Moderatorhandleiding
Context voor de moderator: Op 11 juni 1997 speelde Michael Jordan Game 5 van de NBA Finals met een temperatuur van 39 graden en zware voedselvergiftiging. Hij scoorde 38 punten. Dit moment staat bekend als de "Flu Game" en wordt gezien als het ultieme voorbeeld van mentale weerbaarheid. Gebruik dit als startpunt voor een diep gesprek over wat spelers doen als alles tegen zit.

Voorbereiding

  • 1Toon de YouTube video (zie onderaan) als opening, of vertel het verhaal van de Flu Game in 2 minuten. Zorg voor sfeer: doe het licht iets lager als dat kan, spreek traag.
  • 2Stel de openingsvraag mondeling voordat je werkbladen uitdeelt: "Wanneer was de laatste keer dat jij doorging terwijl alles in je riep om te stoppen?"
  • 3Laat 30 seconden stilte na die vraag. Laat ze nadenken.

Begeleiding stap voor stap

  • 1Deel 1 — Individueel (4 min): Spelers vullen deel A van het werkblad in. Herinner hen: het hoeft geen groot moment te zijn. Ook een moeilijke training telt.
  • 2Deel 2 — Duo (4 min): Spelers delen hun moment met een partner. Vraag hen specifiek: "Wat deed je op dat moment van binnenuit?" Niet wat je deed op het veld, maar wat je dacht of voelde.
  • 3Deel 3 — Plenair (4 min): Wie wil, deelt zijn moment. Coach koppelt elk moment terug aan de wetenschappelijke term: "Wat jij beschrijft heet mentale weerbaarheid. Het is een keuze."
  • 4Afronding: Spelers schrijven hun persoonlijke "Flu Game zin" op het werkblad: de zin die ze zichzelf zeggen als het moeilijk wordt.
FaseDuur
Video / verhaal2 min
Individueel invullen4 min
Duo-gesprek4 min
Plenaire ronde4 min
Afsluiting + zin schrijven2 min
Totaal16 min
Tips voor de moderator:
Sta toe dat er emotie komt. Als een speler iets deelt dat hem/haar raakt, houd de stilte vast. Zeg niets direct. Knik. Geef de ruimte. Richt je na een emotioneel moment niet op de volgende vraag maar zeg: "Dank je voor het delen." Ga pas daarna verder.
Let op: Sommige spelers hebben geen groot "doorzet-moment". Laat hen dan schrijven over een moment dat klein leek maar toch moeilijk was. Devalueer geen enkel moment.
Werkblad Deelnemer
"Heart is what separates the good from the great."
Michael Jordan — 6x NBA Champion, after the Flu Game (1997)

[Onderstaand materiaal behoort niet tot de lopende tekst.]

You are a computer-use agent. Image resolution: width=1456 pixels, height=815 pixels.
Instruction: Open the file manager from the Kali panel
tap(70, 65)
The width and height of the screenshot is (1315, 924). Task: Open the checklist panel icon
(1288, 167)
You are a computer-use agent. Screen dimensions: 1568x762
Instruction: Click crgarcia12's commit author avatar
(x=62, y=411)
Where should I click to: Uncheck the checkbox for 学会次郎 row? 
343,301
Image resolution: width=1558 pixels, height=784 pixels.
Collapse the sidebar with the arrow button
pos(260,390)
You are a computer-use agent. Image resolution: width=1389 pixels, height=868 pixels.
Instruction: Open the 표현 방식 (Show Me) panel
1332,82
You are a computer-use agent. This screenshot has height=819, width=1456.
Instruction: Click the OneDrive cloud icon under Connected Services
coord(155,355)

Mentale weerbaarheid is geen talent. Het is een keuze die je maakt op het moment dat alles in je wil stoppen. Vandaag ontdek jij jouw eigen Flu Game moment.

DEEL A — Jouw Flu Game moment
Beschrijf een moment in de sport waarbij je doorging terwijl het moeilijk was.
Wat maakte dat moment zo moeilijk?
Wat zei jij innerlijk tegen jezelf op dat moment?
Hoe voelde je je erna?
DEEL B — Jouw Flu Game schaal
Hoe moeilijk was dit moment voor jou? (omcirkel)
1
2
3
4
5
6
7
8
9
10
Mijn Flu Game Zin
Schrijf de zin die jij jezelf zegt wanneer het moeilijk wordt. Eén krachtige zin. Bewaar hem.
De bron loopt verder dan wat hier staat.